“You came up from the most dire poverty, yet now you live with a bunch of people in a huge mansion in New York City. You apparently have no job, but you dress in designer clothes. You get people to give me texts when they should not. . . .” She hated to say it, but she was morally obliged to confront him. “I know what you do for a living!”
“What?”
“You make people an offer they can’t refuse.”
Aaron’s mouth moved, but nothing came out.
“I’m right, aren’t I?” she demanded. “You threaten people so they give you what you want!”
He appeared to be thinking before he spoke. “I do not threaten anyone, but I do what is necessary in the performance of my duty.”
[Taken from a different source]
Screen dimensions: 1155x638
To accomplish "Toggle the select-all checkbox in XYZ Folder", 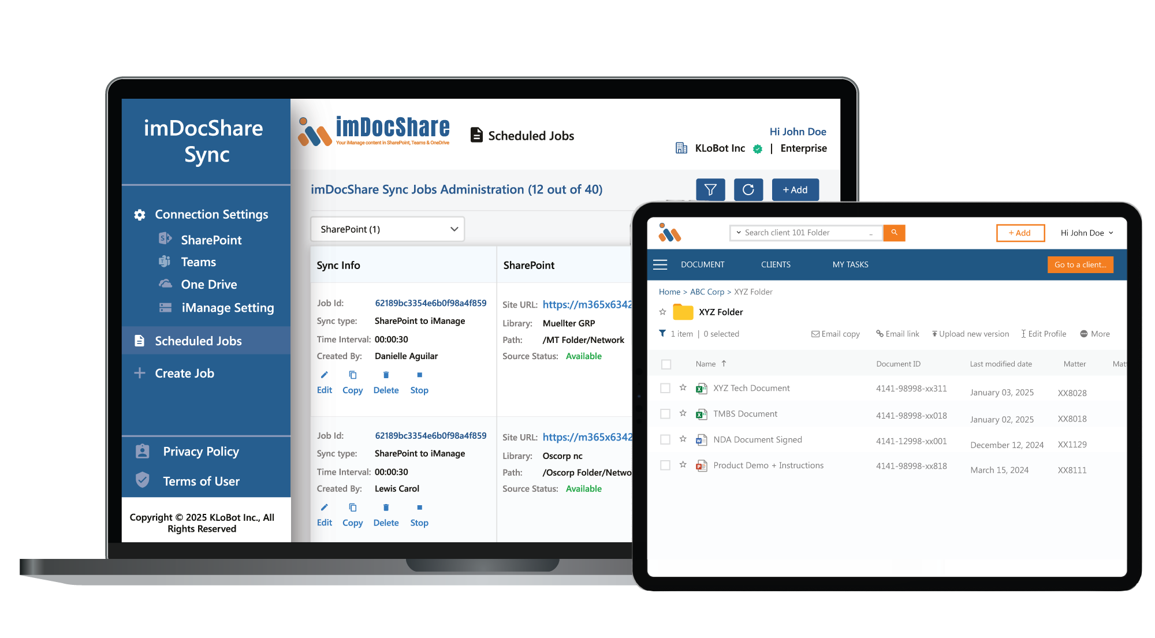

“I can’t believe it.” She stared at him accusingly. “You’re the Godfather!”
The corner of his mouth twitched over and over, as if he were fighting profanity—or a smile. “Are you willing to study this text regardless of how I obtained it?”
She shouldn’t consent to work with Aaron. She knew she shouldn’t. He was immoral, and if she collaborated with him, then by extension, she was immoral, too.
But . . . she looked down at the carefully bound book with its yellowed paper, felt the desperation and worry that leeched from the increasingly hurried writing, and knew the intense curiosity of a researcher who held a precious manuscript within her hands. “Will you return it when I’m done?”
“I promise I will.”
“Give me a half hour, and I’ll tell you what we need to know.”
Chapter 20
Rosamund sat propped against the pillows on her bed and read the last page of the journal aloud. “ ‘Sacmis is gone, sold to the French king’s agent. May the curse upon us now lift.’ ”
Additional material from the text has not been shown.